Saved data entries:
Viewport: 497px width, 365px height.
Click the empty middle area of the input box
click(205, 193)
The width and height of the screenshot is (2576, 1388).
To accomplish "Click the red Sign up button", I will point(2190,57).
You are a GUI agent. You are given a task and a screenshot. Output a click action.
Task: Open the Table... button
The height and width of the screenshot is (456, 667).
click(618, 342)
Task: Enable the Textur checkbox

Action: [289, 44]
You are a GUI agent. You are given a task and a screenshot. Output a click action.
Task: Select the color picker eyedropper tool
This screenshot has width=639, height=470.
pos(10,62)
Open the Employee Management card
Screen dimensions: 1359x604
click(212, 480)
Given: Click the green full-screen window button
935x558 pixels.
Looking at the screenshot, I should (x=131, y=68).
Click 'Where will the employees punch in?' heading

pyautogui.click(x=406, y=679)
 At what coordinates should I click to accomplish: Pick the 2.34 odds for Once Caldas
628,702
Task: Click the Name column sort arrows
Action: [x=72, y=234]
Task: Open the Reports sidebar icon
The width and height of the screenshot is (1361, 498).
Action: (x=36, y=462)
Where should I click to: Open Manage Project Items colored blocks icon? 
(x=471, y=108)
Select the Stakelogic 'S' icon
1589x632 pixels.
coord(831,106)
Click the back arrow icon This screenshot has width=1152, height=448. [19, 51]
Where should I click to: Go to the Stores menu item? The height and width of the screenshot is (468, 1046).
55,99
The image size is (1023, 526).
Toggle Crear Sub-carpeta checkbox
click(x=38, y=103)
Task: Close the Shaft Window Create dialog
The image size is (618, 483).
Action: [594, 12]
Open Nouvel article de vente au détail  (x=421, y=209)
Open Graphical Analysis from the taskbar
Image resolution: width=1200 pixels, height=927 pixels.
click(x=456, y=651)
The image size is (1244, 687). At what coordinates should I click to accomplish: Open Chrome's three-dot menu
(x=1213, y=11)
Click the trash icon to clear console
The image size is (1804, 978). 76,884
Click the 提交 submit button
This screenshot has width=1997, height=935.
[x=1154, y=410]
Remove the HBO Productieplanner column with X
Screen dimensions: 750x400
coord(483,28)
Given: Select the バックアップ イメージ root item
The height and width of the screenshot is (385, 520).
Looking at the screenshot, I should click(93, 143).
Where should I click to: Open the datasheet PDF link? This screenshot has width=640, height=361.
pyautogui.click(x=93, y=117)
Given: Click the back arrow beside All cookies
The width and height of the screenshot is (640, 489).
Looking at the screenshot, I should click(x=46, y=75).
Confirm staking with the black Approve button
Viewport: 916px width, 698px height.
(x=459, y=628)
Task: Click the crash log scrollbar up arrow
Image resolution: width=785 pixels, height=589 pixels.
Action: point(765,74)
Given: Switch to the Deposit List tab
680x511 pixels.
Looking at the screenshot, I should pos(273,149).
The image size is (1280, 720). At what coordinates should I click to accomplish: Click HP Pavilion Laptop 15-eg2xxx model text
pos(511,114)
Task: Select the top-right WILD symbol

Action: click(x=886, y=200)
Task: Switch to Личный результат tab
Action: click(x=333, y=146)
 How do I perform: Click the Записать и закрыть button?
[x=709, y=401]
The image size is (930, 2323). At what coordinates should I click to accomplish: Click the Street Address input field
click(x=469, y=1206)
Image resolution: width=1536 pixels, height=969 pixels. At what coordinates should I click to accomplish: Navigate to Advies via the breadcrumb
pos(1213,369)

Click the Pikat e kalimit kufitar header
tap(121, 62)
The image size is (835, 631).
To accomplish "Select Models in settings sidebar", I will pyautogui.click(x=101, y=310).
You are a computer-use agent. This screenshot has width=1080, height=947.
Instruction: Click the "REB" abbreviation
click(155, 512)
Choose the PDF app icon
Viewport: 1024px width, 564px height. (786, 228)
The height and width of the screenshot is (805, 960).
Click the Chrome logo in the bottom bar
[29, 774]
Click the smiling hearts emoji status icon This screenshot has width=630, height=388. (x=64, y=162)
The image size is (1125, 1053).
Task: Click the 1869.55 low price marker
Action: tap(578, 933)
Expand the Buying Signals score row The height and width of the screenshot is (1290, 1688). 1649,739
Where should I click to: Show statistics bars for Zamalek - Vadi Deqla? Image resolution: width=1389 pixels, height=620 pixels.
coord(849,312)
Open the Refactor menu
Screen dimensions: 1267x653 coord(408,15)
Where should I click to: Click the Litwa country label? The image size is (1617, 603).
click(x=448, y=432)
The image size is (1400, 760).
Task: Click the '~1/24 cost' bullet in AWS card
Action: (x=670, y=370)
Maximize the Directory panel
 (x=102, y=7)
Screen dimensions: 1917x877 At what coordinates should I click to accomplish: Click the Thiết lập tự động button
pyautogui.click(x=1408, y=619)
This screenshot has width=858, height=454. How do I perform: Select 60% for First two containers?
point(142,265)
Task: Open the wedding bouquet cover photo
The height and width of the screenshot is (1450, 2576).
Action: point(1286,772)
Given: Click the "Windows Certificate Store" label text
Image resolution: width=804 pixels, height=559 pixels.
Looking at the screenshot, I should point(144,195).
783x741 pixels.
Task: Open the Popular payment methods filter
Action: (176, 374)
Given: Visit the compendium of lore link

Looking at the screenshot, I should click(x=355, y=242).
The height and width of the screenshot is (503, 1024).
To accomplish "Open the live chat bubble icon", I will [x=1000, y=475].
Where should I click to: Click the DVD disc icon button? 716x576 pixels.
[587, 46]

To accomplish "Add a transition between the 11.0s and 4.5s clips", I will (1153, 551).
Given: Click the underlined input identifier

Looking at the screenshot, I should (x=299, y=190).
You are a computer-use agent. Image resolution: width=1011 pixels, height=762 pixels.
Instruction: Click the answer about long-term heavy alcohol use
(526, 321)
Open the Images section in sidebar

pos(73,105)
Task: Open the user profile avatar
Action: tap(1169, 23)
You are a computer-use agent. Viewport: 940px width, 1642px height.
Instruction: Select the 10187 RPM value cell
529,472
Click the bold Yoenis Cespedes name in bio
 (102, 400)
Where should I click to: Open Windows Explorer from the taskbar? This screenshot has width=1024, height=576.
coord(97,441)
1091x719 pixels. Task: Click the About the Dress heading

■ TASK: Start with the line above that contains "Task: Select the top-right WILD symbol" and stop after the line that contains "Expand the Buying". Output those lines exactly, and only those.

■ RESPONSE:
Task: Select the top-right WILD symbol

Action: click(x=886, y=200)
Task: Switch to Личный результат tab
Action: click(x=333, y=146)
 How do I perform: Click the Записать и закрыть button?
[x=709, y=401]
The image size is (930, 2323). At what coordinates should I click to accomplish: Click the Street Address input field
click(x=469, y=1206)
Image resolution: width=1536 pixels, height=969 pixels. At what coordinates should I click to accomplish: Navigate to Advies via the breadcrumb
pos(1213,369)

Click the Pikat e kalimit kufitar header
tap(121, 62)
The image size is (835, 631).
To accomplish "Select Models in settings sidebar", I will pyautogui.click(x=101, y=310).
You are a computer-use agent. This screenshot has width=1080, height=947.
Instruction: Click the "REB" abbreviation
click(155, 512)
Choose the PDF app icon
Viewport: 1024px width, 564px height. (786, 228)
The height and width of the screenshot is (805, 960).
Click the Chrome logo in the bottom bar
[29, 774]
Click the smiling hearts emoji status icon This screenshot has width=630, height=388. (x=64, y=162)
The image size is (1125, 1053).
Task: Click the 1869.55 low price marker
Action: tap(578, 933)
Expand the Buying Signals score row The height and width of the screenshot is (1290, 1688). 1649,739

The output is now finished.